Comme souvent, dans les grandes réussites artistiques, tout part d’un malentendu. Extrait de la jaquette : « Vivez les 10 jours décisifs de la ville d’Amahara dans la peau d’un samurai errant ». Le joueur comprend instantanément l’objectif : suivre son bushido et le sens de l’honneur, éviter la tentation du mal et les bains de sang déraisonnables. On s’étonne d’ailleurs qu’on nous offre, au détour d’un simple achat de routine, la possibilité de partir du restaurant sans payer. Une épreuve pour vérifier la qualité de notre âme, sans doute. Au fil des jours, les événements tragiques et les noirs desseins s’enchaînent, sans que l’on comprenne vraiment ce qui se passe. Sinon qu’il faut tenir bon… pour obtenir la meilleure fin. Après avoir quitté la ville la tête haute et le torse encore gonflé de toute cette justice rendue, le joueur doute. Stupeur ! L’aventure n’a même pas duré 10 heures et les quelques armes ramassées apparaissent, dans le récapitulatif, comme une goutte de Bordeaux dans un océan de saké. Pire : la séquence finale, sous forme de texte, énonce stoïquement le prolongement de notre destin mais sans considération pour notre bravoure.

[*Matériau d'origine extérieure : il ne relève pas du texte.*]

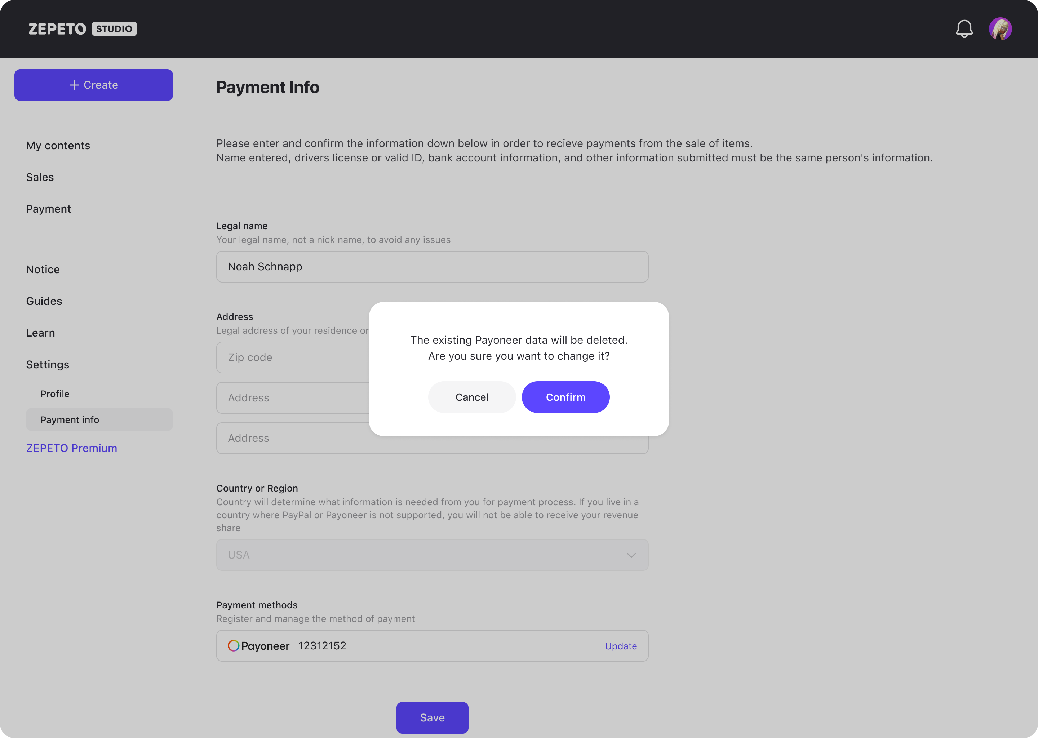Expand the Settings sidebar section

pyautogui.click(x=48, y=364)
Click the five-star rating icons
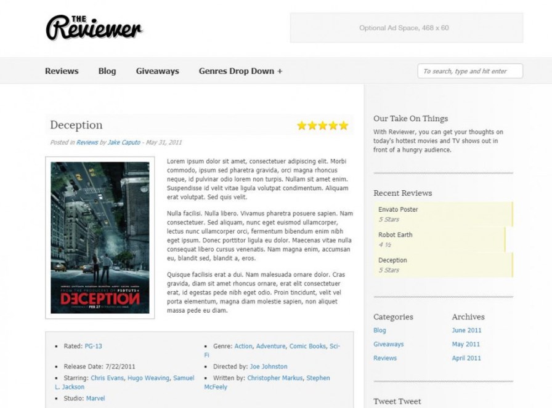 [322, 126]
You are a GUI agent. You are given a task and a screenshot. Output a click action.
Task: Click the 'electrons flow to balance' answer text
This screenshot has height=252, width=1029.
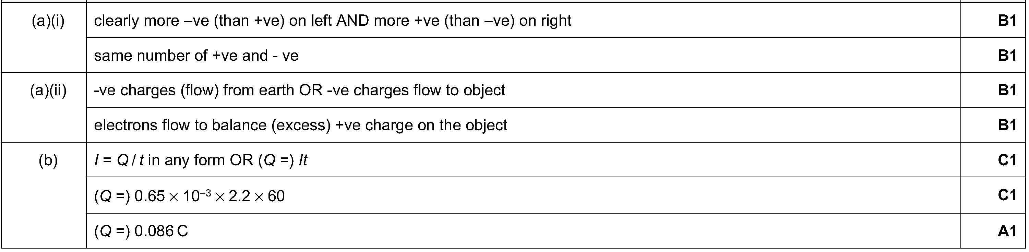pos(300,125)
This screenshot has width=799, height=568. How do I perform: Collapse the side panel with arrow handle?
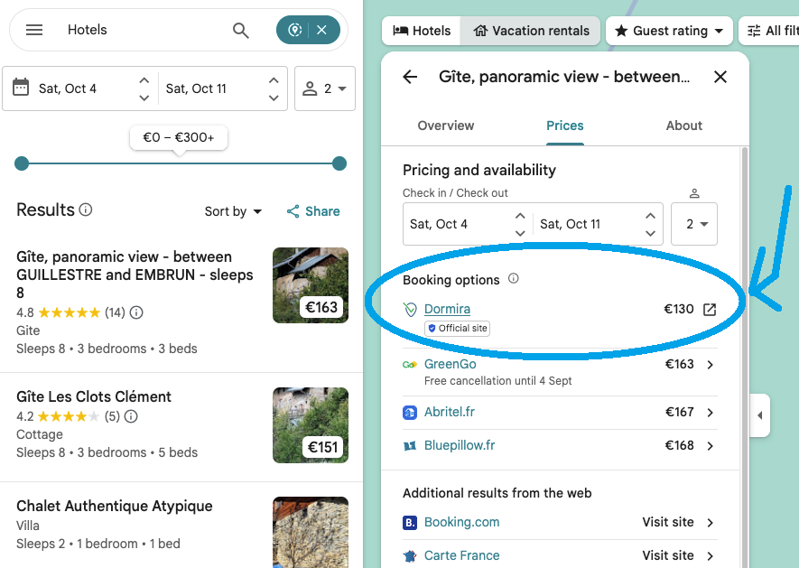click(759, 415)
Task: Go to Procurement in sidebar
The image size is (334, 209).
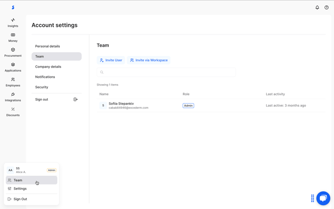Action: (x=13, y=52)
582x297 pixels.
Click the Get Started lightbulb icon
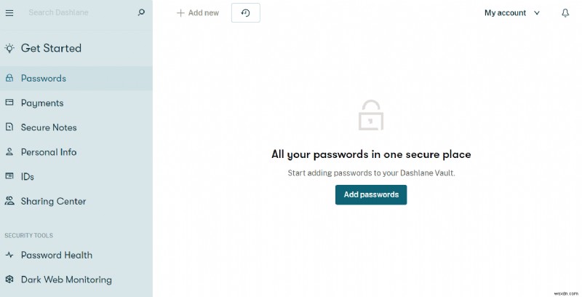[9, 49]
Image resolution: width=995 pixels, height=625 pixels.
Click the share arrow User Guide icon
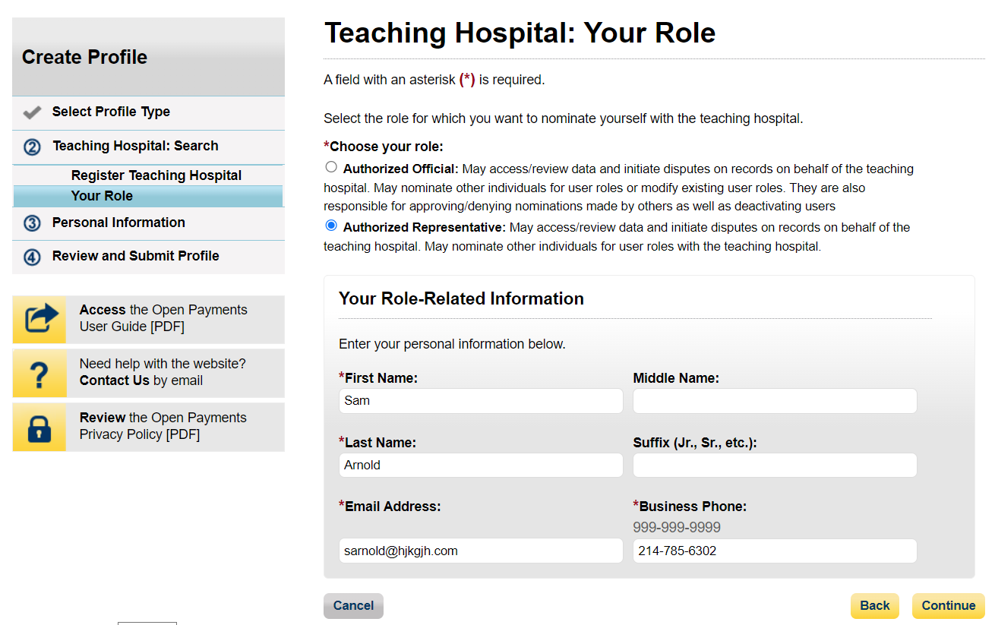[x=39, y=319]
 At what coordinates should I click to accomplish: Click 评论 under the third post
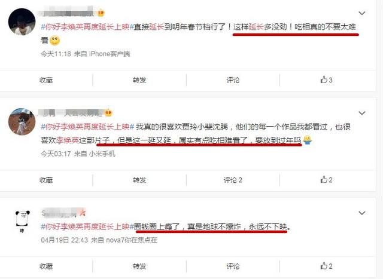233,266
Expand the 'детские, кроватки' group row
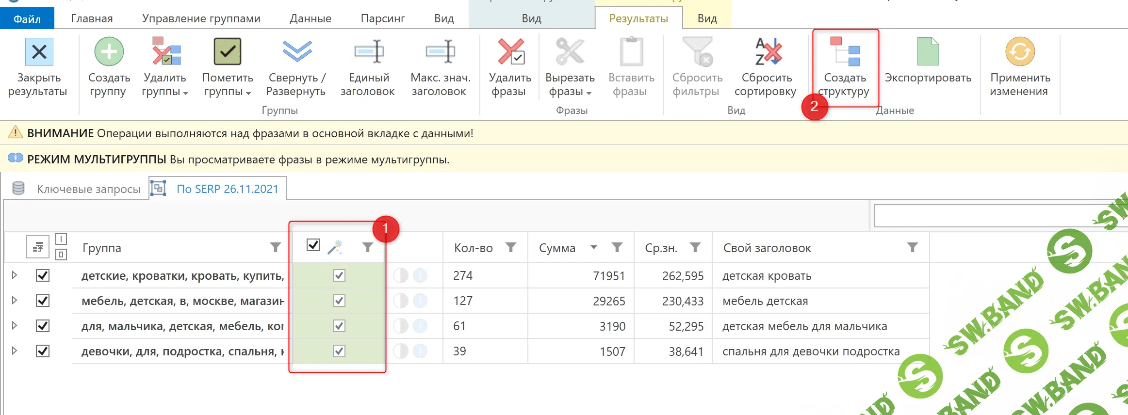This screenshot has height=415, width=1128. (x=15, y=275)
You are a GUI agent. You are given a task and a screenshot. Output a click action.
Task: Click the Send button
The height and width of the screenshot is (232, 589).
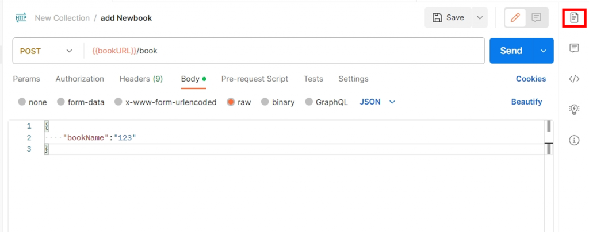pyautogui.click(x=511, y=51)
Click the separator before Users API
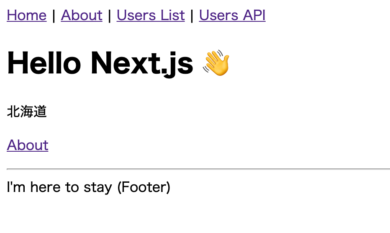The width and height of the screenshot is (390, 233). click(192, 16)
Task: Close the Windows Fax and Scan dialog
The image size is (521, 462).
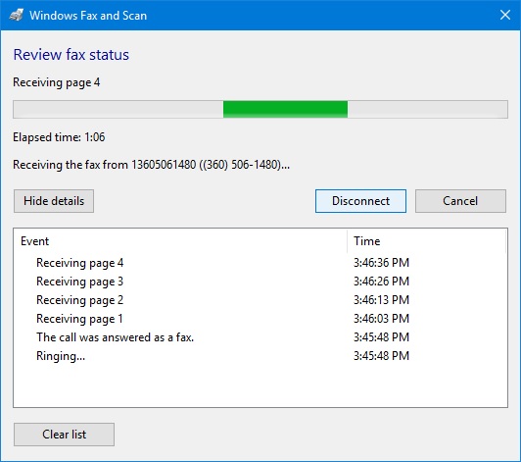Action: [505, 15]
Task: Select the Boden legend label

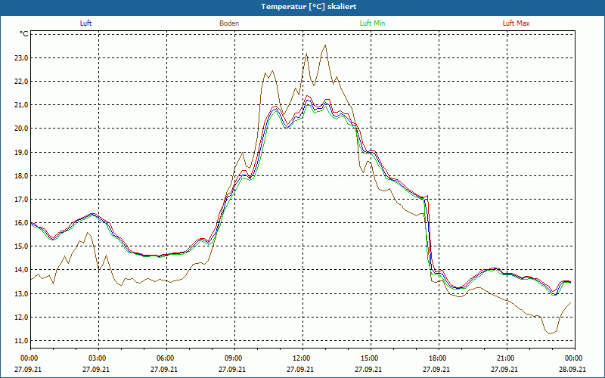Action: tap(229, 23)
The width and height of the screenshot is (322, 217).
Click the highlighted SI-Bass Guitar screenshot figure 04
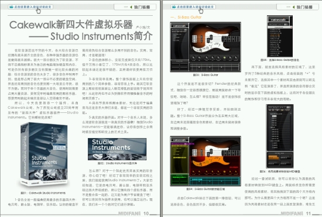click(205, 161)
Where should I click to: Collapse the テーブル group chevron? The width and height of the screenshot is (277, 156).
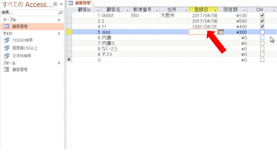(x=59, y=20)
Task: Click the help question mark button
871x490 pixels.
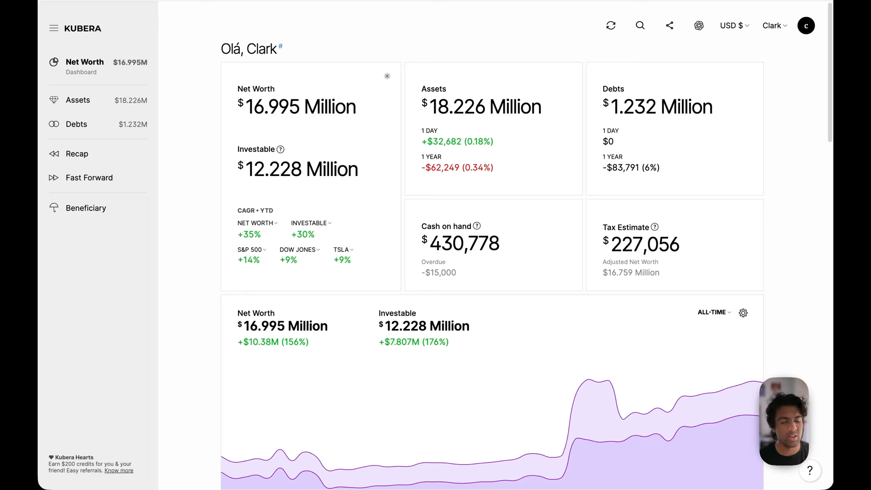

On crie à l’arnaque et l’on commence une nouvelle partie en essayant de passer de l’autre côté. On saisit la chance de devenir la pire des crapules, bientôt poursuivie par des magistrats intransigeants et des villageois vengeurs. Mais du côté des yakuza, l’aventure tournent encore plus court. Trois petites heures auront suffi pour conquérir Amahara, du sang plein les mains, mais avec une conscience plus aiguë, quoique partielle, des enjeux politiques en présence. Nerveusement, le joueur compte, de mémoire, tous les embranchements scénaristiques encore vierges de son engagement. Et comprend que c’est là le coup de génie et le sens profond de Way of the samurai 2 : finir ce jeu une seule et unique fois est une blague, un guet-apens tendu au casual gamer, certain d’avoir tout vu, tout vécu. Son but caché, sa finalité, se situe littéralement par delà le bien et le mal. Car si on recommence inlassablement les dix mêmes journées, c’est véritablement pour en épuiser tous les possibles, en embrasser tous les points de vue. Adieu l’injustifiable boucherie. Sayonara, le sens de l’honneur. Le samurai sans nom est un archiviste malade et l’acteur de tous les rôles d’un même drame. Cet effort exigeant de multiplicité morale conduit le joueur vers un monstre conceptuel inattendu : une compréhension in vivo de l’Histoire.
Malgré ses imperfections, Way of the samurai 2 vient de changer tout ce qu’on savait des jeux à fins multiples et propose, une fois n’est pas coutume, une réflexion tangible sur l’Histoire, qui partage avec le magnétique Majora’s mask cette logique de l’éternel et schizophrène recommencement. Et la plus belle illustration ludique d’une philosophie du voyage : la primauté du chemin sur sa destination.